Red Hat has updated Red Hat OpenShift AI, its cloud-based AI and machine learning platform, with a model registry with model versioning and tracking capabilities, data drift detection and bias detection tools, and LoRA (low-rank adaptation) fine-tuning capabilities. Stronger security also is offered, Red Hat said.
Version 2.15 of Red Hat OpenShift AI will be generally available in mid-November. Features highlighted in the release include:
- A model registry, currently in a technology preview state, that provides a structured way to share, version, deploy, and track models, metadata, and model artifacts.
- Data drift detection, to monitor changes in input data distributions for deployed ML models. This capability allows data scientists to detect when the live data used for model interference significantly deviates from the data upon which the model was trained. Drift detection helps verify model reliability.
- Bias detection tools to help data scientists and AI engineers monitor whether models are fair and unbiased. These predictive tools, from the TrustyAI open source community, also monitor models for fairness during real world deployments.
- Fine-tuning with with LoRA, to enable more efficient fine-tuning of LLMs (large language models) such as Llama 3. Organizations thus can scale AI workloads while reducing costs and resource consumption.
- Support for Nvidia NIM, a set of interface microservices to accelerate the delivery of generative AI applications.
- Support for AMD GPUs and access to an AMD ROCm workbench image for using AMD GPUs for model development.

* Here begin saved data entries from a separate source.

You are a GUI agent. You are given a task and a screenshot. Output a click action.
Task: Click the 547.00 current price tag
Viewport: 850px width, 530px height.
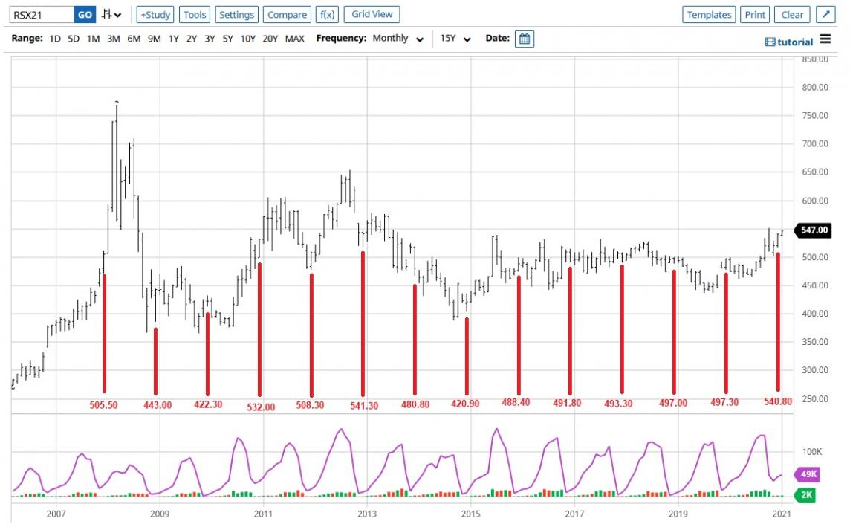812,231
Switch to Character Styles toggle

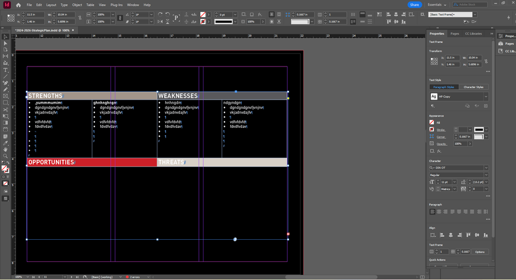[x=474, y=87]
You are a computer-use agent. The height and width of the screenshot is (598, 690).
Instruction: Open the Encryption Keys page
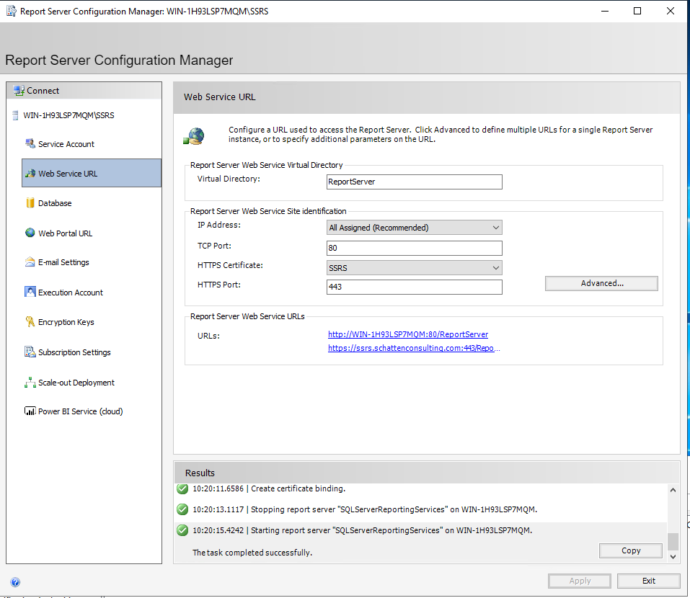pos(63,322)
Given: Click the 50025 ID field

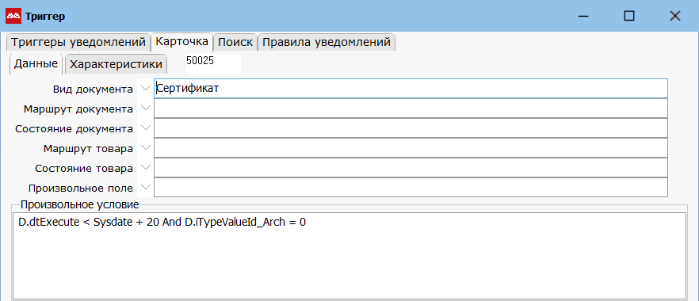Looking at the screenshot, I should point(213,63).
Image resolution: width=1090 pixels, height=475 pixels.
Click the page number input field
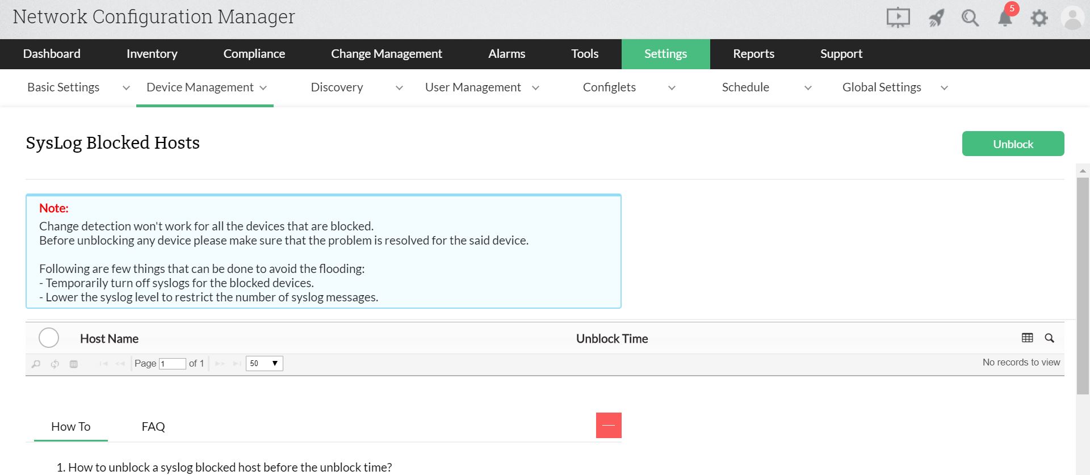[172, 364]
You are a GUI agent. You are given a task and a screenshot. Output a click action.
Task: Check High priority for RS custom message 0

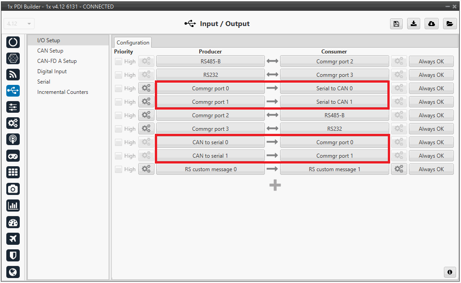(119, 169)
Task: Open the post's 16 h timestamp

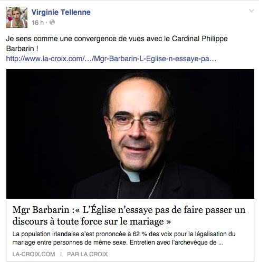Action: tap(37, 23)
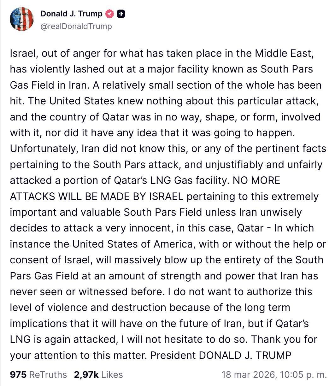Open Donald J. Trump's profile avatar
The width and height of the screenshot is (335, 386).
tap(21, 19)
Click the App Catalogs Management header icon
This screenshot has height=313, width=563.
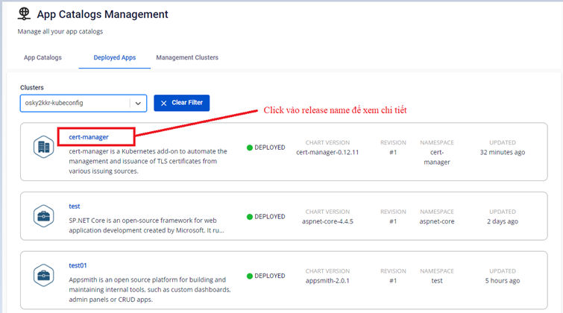(x=25, y=14)
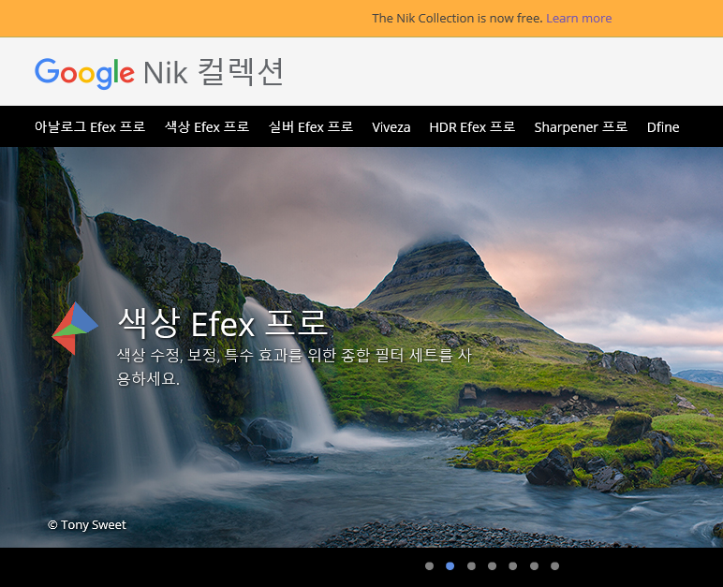
Task: Select 색상 Efex 프로 in navigation bar
Action: [207, 127]
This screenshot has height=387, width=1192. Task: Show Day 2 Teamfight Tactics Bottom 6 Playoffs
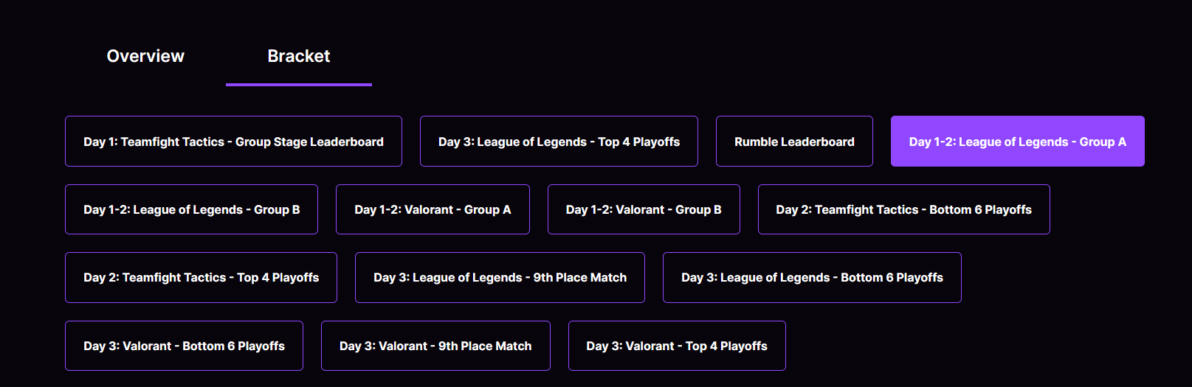click(903, 209)
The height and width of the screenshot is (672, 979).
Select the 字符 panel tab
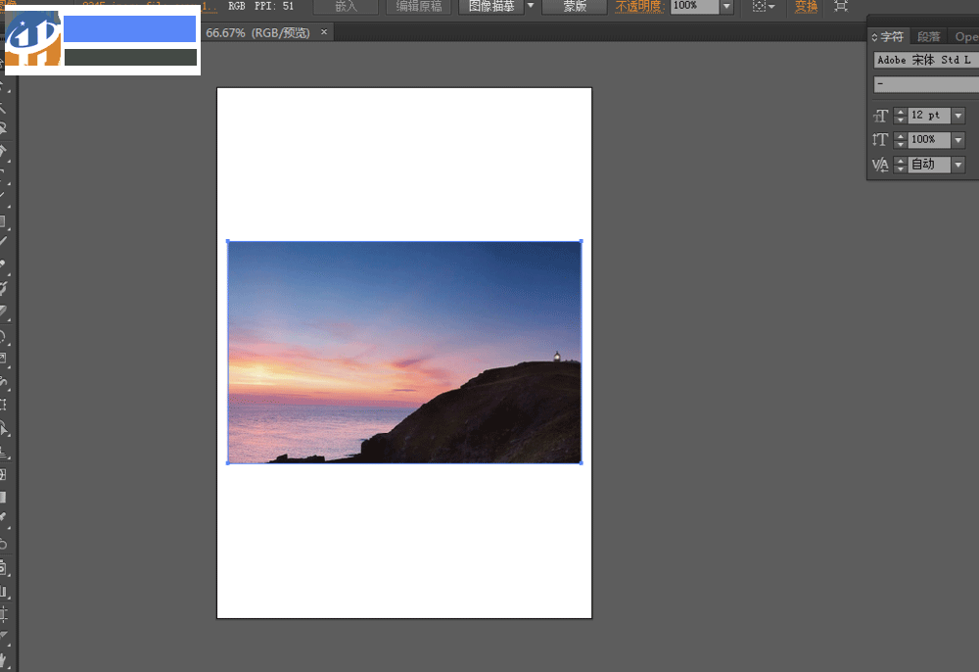coord(891,37)
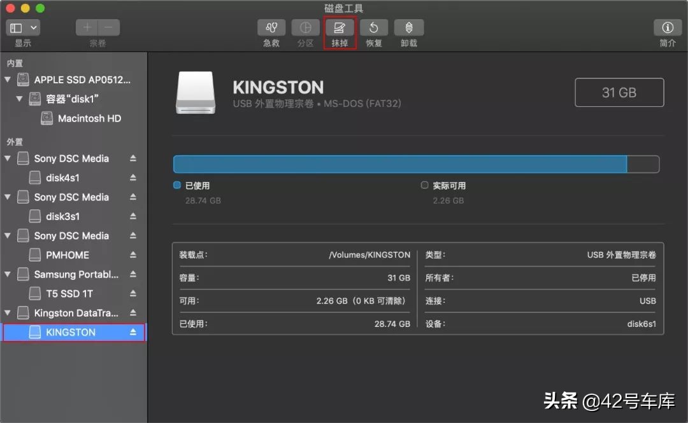Click the 实际可用 legend indicator
Image resolution: width=688 pixels, height=423 pixels.
tap(424, 185)
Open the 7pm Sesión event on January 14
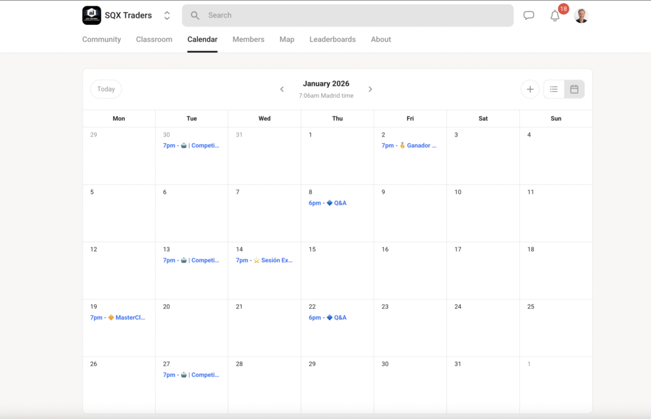This screenshot has height=419, width=651. click(x=264, y=260)
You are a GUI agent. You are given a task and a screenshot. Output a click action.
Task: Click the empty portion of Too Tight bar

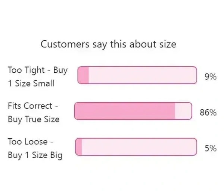tap(142, 75)
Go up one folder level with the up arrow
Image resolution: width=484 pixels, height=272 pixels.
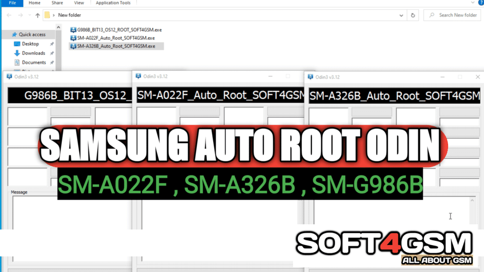pos(37,15)
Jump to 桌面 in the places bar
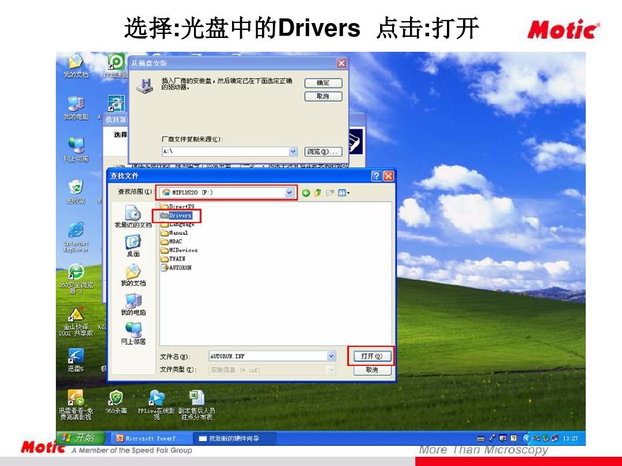Image resolution: width=622 pixels, height=466 pixels. coord(133,246)
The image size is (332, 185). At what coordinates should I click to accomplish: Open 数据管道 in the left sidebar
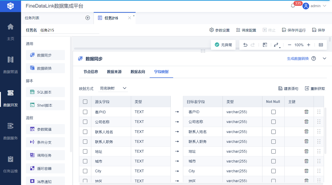[x=10, y=65]
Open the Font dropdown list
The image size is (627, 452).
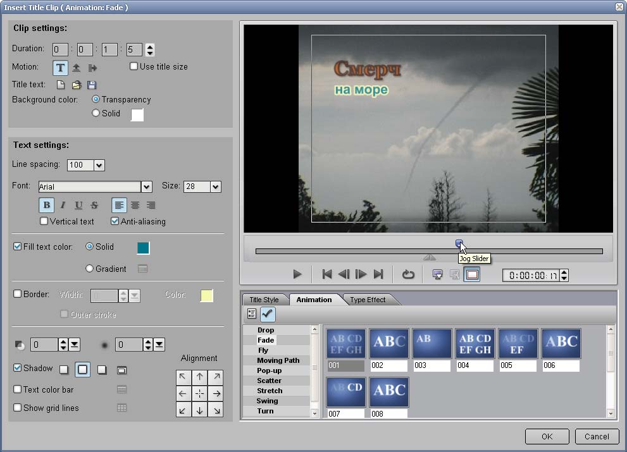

Red Hat OpenShift AI also adds capabilities for serving generative AI models, including the vLLM serving runtime for KServe, a Kubernetes-based model inference platform. Also added is support for KServe Modelcars, which add Open Container Initiative (OCI) repositories as an option for storing and accessing model versions. Additionally, private/public route selection for endpoints in KServe enables organizations to enhance the security posture of a model by directing it specifically to internal endpoints when needed.